→ What the task requires
Down to the last line, repeat the entries exactly and drop any image.

→ Information shown
=======

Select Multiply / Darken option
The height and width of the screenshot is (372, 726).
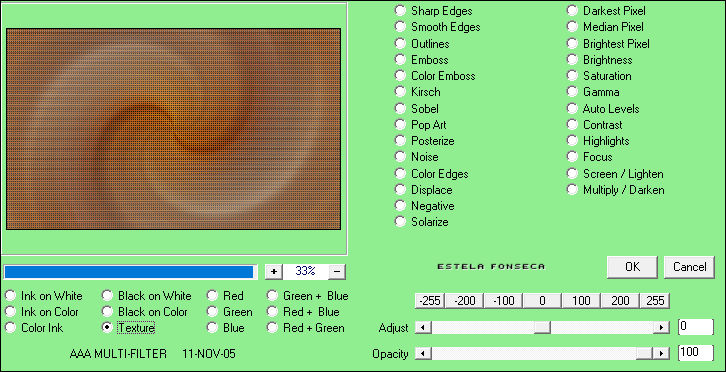tap(616, 189)
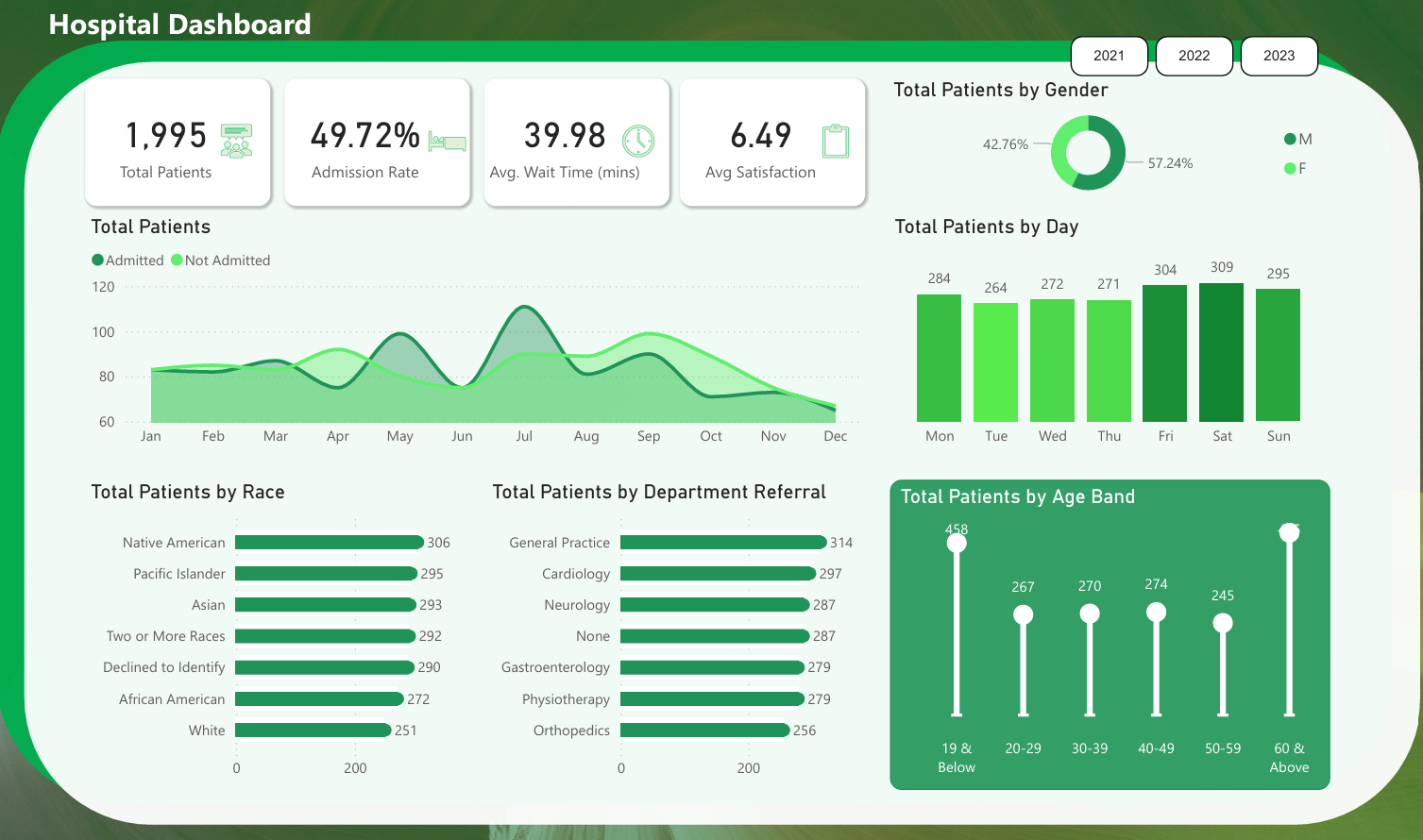Toggle the Admitted legend marker

coord(97,260)
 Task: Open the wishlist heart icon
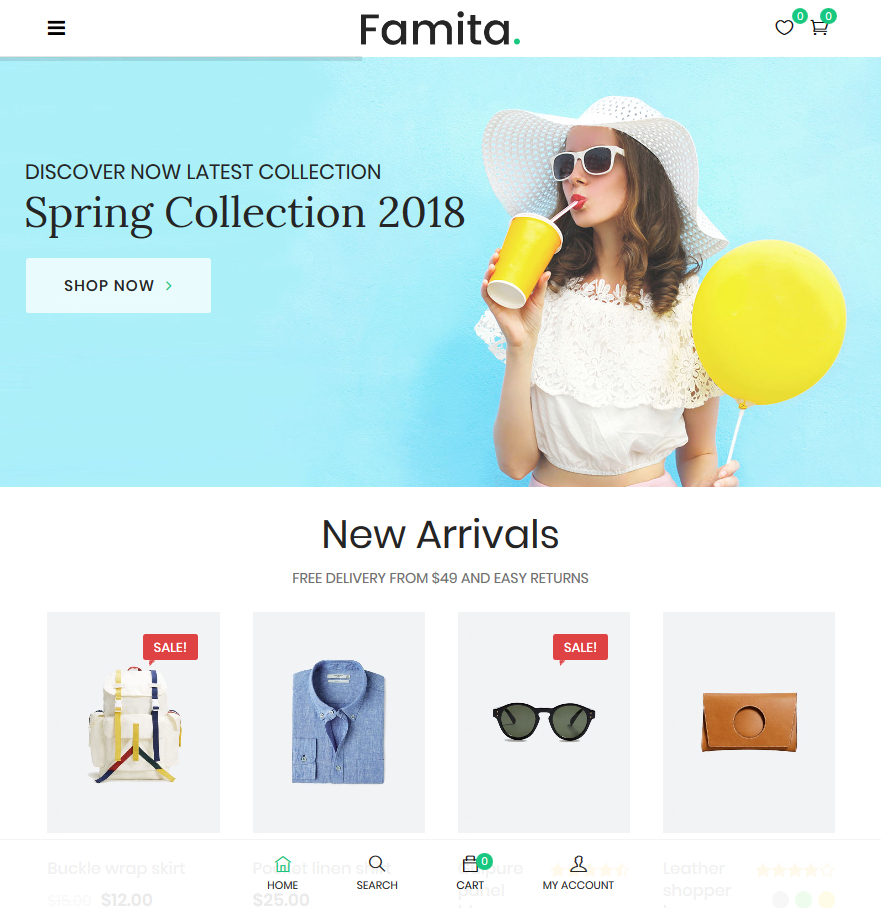pos(784,27)
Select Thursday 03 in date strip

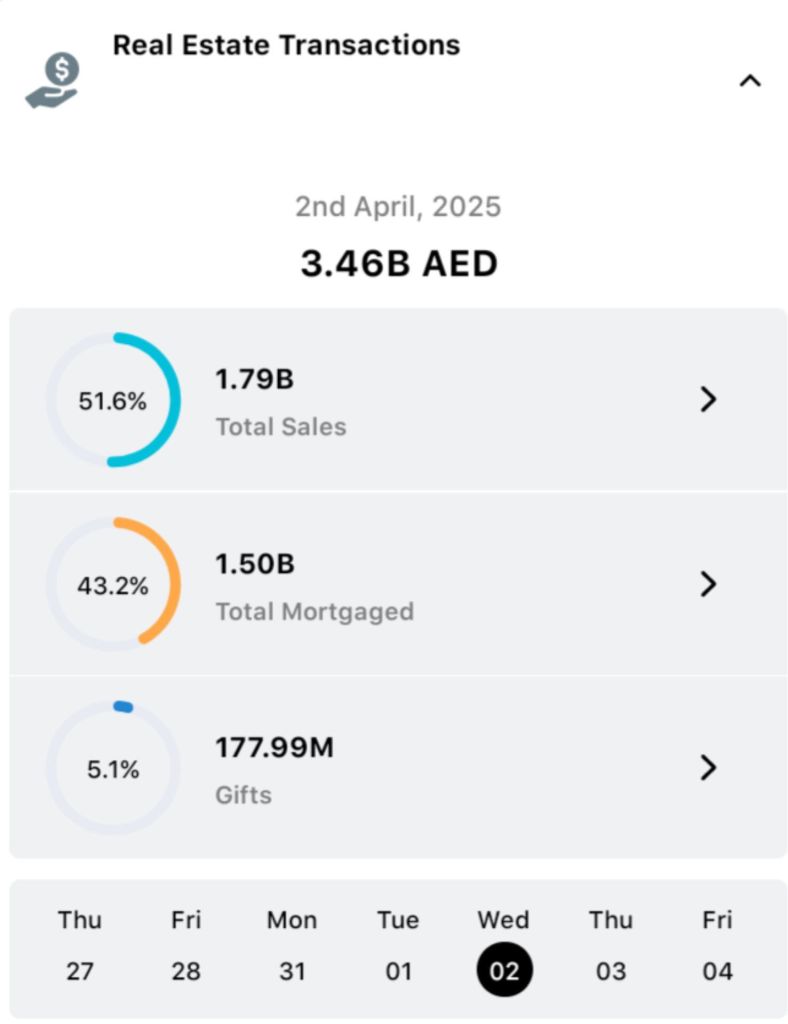tap(610, 946)
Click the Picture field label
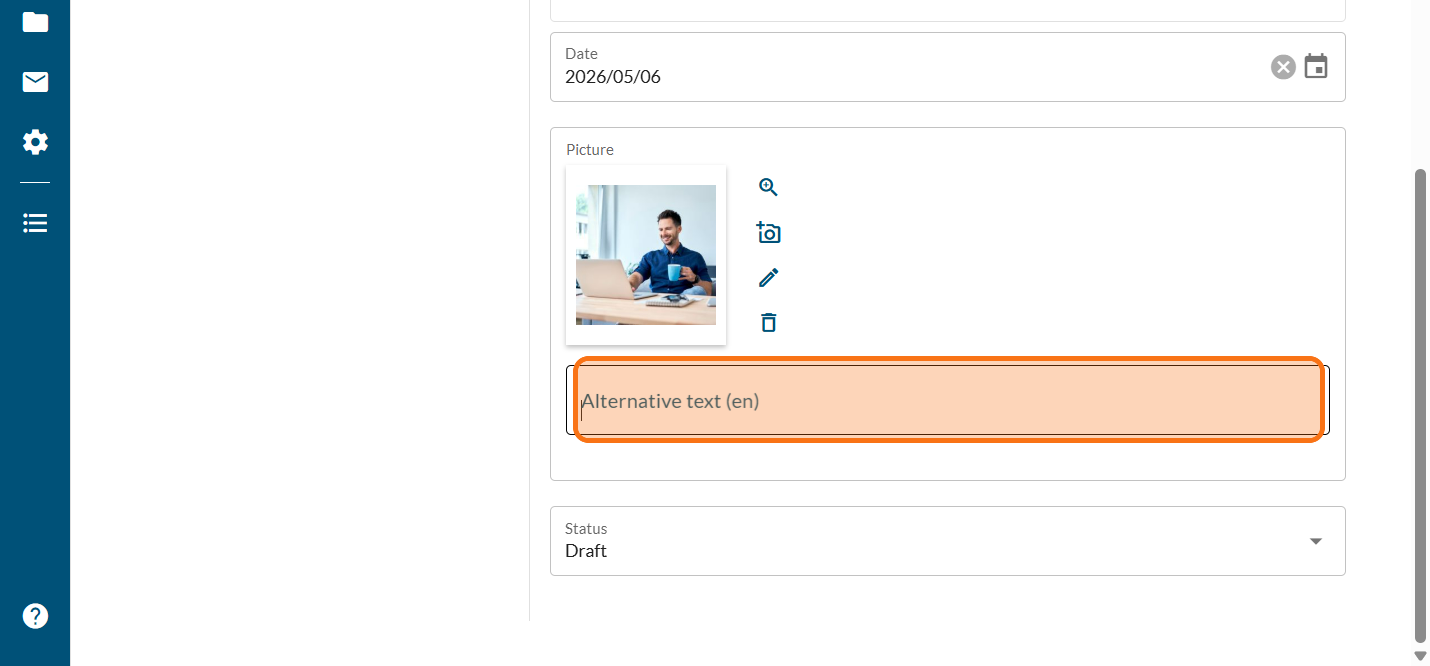Viewport: 1430px width, 666px height. 590,150
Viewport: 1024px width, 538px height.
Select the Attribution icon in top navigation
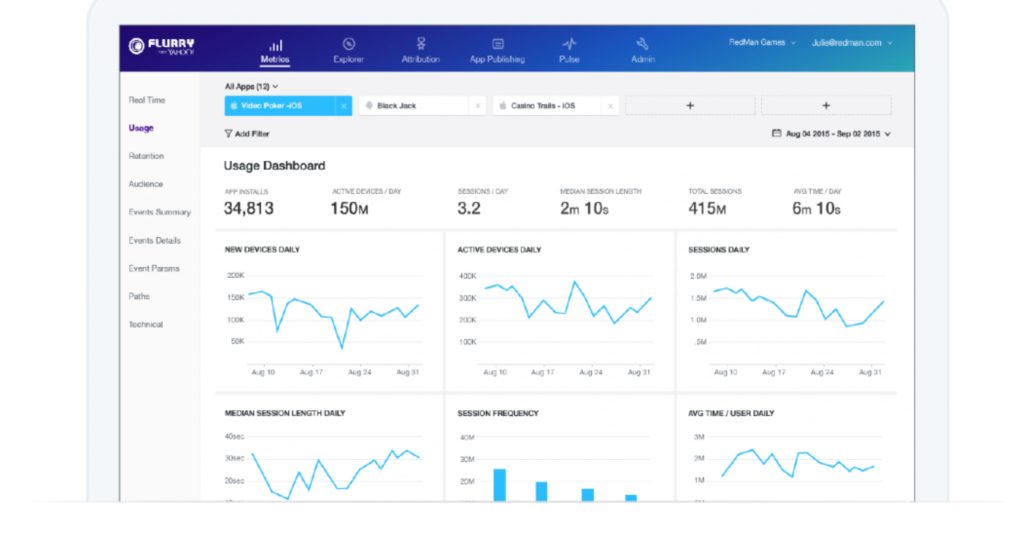tap(421, 44)
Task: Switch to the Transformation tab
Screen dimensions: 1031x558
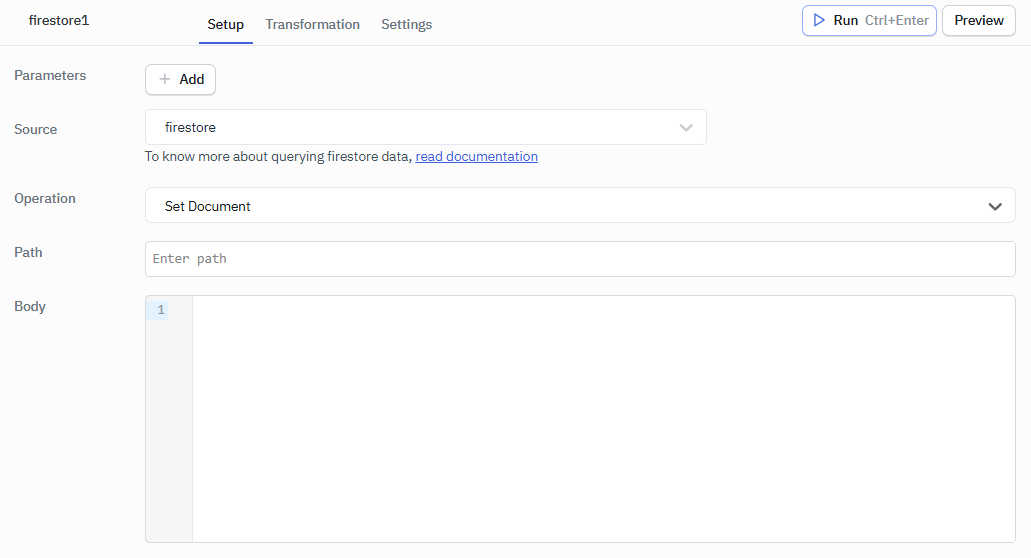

=======

→ Task answer
Select Multiply / Darken option
The height and width of the screenshot is (372, 726).
tap(616, 189)
Toggle the Admitted legend marker

coord(97,260)
 Task: Open the wishlist heart icon
pos(784,27)
Select Thursday 03 in date strip

tap(610, 946)
Click the Picture field label
Viewport: 1430px width, 666px height. 590,150
Viewport: 1024px width, 538px height.
Select the Attribution icon in top navigation
tap(421, 44)
Task: Switch to the Transformation tab
Screen dimensions: 1031x558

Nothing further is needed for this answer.